Off to Another Country . . .
We took one day out of our 16-day Argentinian adventure to visit the Historic Quarter of Colonia del Sacramento, Uruguay – a World Heritage Site designated by Unesco in 1995 (the only World Heritage site in Uruguay). We took the early morning high-speed ferry from Buenos Aires’ Buquebus Terminal, across Rio de la Plata, the widest river in the world.
After a little over an hour, we arrived in Uruguay at the Puerto Deportivo and were met by our local guide, who led us into the Visitors Center across the street from the Ferry dock. Here, we saw a unique fifteen minute video presentation with images moving down one undulating wall and back on another that provided an interesting historical overview of Colonia del Sacramento and the region; and, in the Centre’s Gallery a creative series of cartoon-like graphics (the first three of which are shown here). The series of prints explain the evolution of the colony, from Juan Diaz de Solis’ arrival at Rio de la Plata in 1516, the colony’s founding in 1680 by the Portuguese and then capture of the colony by the Spaniards, and on and on through its history and development to its present-day role in preserving the area’s cultural heritage.
Before spending the afternoon strolling around the Historic Quarter of the town, our guide gave us a brief tour of the surrounding area. The town, which now has about 27,000 residents, enjoys a slow-paced environment with a beautiful beachfront along the river, several outlying residential neighborhoods, including one surrounding the Sheraton Colonia Golf and Spa Resort; and, an enviable lack of traffic!
On our way to the Historic Quarter, we stopped by the Capilla San Benito for a look inside at the alter’s Black Saint, called that in reference to his Sicilian-Moorish origins (and dark skin color), widely revered across South America. The chapel was established in 1761, which makes it the oldest church (chapel) in Uruguay. During the Great War the chapel was badly damaged and stripped of all its ornaments and sacred vessels. Evidently, even the church bells were removed, likely due to the army’s typical interest in bronze.
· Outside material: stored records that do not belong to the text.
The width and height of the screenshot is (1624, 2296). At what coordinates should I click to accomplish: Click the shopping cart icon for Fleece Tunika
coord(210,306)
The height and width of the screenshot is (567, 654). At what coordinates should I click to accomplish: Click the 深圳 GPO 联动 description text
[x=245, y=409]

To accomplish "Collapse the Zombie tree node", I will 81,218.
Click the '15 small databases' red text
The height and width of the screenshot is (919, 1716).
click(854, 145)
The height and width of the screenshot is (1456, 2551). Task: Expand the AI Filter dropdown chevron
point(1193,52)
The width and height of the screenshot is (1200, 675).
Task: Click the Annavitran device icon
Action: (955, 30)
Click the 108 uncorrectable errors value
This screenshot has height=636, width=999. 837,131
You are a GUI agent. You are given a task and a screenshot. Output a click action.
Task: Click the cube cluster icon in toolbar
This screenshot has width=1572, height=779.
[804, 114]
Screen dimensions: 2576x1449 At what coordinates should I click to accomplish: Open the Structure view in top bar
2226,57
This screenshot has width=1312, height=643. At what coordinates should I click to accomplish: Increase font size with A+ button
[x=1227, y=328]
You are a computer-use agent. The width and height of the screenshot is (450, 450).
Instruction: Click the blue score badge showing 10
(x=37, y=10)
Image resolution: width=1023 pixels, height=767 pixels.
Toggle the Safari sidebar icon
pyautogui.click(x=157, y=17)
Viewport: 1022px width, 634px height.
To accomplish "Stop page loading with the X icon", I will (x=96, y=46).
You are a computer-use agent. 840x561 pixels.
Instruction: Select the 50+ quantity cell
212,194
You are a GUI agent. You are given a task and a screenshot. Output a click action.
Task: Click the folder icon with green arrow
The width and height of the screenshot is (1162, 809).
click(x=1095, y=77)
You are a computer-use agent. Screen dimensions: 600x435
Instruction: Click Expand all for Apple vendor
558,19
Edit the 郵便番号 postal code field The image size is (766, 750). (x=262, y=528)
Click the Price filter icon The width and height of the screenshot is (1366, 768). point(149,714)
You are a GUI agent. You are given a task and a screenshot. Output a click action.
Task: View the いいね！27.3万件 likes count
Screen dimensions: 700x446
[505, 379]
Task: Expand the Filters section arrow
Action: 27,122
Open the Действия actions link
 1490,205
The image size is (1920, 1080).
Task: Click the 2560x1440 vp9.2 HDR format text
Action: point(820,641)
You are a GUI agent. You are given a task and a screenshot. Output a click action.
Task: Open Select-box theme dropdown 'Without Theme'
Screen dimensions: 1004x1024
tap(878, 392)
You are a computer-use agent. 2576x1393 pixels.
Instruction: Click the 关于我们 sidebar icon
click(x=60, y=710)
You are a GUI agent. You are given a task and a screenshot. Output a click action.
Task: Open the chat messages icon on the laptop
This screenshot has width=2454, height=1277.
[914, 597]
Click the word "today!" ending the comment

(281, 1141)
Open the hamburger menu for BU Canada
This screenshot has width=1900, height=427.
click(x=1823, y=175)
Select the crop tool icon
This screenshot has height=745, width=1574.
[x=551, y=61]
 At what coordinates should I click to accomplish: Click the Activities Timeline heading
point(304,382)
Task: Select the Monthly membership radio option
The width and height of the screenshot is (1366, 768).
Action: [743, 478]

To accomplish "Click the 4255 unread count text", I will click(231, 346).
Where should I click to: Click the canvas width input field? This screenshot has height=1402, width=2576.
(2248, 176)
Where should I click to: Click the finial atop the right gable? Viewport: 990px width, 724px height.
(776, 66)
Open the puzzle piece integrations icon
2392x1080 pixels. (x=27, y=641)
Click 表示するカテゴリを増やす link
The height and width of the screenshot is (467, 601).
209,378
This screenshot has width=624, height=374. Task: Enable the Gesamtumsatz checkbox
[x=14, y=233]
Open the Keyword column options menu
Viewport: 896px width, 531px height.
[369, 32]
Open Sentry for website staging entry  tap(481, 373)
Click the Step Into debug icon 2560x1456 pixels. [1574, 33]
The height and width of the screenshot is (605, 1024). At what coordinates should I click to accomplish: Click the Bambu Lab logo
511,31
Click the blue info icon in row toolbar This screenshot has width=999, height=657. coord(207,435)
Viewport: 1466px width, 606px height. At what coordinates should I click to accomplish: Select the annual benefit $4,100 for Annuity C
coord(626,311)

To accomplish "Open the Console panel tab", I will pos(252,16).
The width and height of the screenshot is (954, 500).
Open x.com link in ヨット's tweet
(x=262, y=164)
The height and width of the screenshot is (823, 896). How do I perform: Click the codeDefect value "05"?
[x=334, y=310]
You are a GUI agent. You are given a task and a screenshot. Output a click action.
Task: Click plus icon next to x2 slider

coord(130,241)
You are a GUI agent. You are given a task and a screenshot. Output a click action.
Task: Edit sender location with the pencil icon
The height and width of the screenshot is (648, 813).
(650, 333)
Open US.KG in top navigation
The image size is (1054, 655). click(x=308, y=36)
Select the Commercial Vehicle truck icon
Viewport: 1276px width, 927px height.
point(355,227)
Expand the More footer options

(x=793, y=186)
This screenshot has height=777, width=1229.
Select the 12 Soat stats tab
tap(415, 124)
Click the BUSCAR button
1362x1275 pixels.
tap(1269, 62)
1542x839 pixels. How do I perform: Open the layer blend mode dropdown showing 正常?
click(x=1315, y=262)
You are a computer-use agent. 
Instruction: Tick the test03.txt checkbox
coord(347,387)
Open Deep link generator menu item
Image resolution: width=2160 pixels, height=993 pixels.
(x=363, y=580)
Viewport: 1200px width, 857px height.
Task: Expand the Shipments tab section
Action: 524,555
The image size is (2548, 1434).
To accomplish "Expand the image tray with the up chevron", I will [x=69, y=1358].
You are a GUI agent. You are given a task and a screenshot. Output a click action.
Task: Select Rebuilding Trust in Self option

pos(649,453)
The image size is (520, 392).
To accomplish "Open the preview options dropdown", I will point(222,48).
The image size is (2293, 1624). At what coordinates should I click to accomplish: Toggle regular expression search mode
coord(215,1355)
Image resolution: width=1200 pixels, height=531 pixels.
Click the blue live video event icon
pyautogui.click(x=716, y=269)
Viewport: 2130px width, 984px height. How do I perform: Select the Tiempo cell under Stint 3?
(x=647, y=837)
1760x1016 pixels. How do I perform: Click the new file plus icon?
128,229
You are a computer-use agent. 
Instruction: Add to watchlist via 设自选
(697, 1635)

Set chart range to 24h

Although the church is historically and culturally important, it is left completely open and unlocked at all times. Our guide explained that there is no crime in the town, and no one would harm the church or steal its artifacts. As you can see from the photographs below, the inside of the Church is not ornate in any way, particularly compared with churches and cathedrals we have seen in other locations.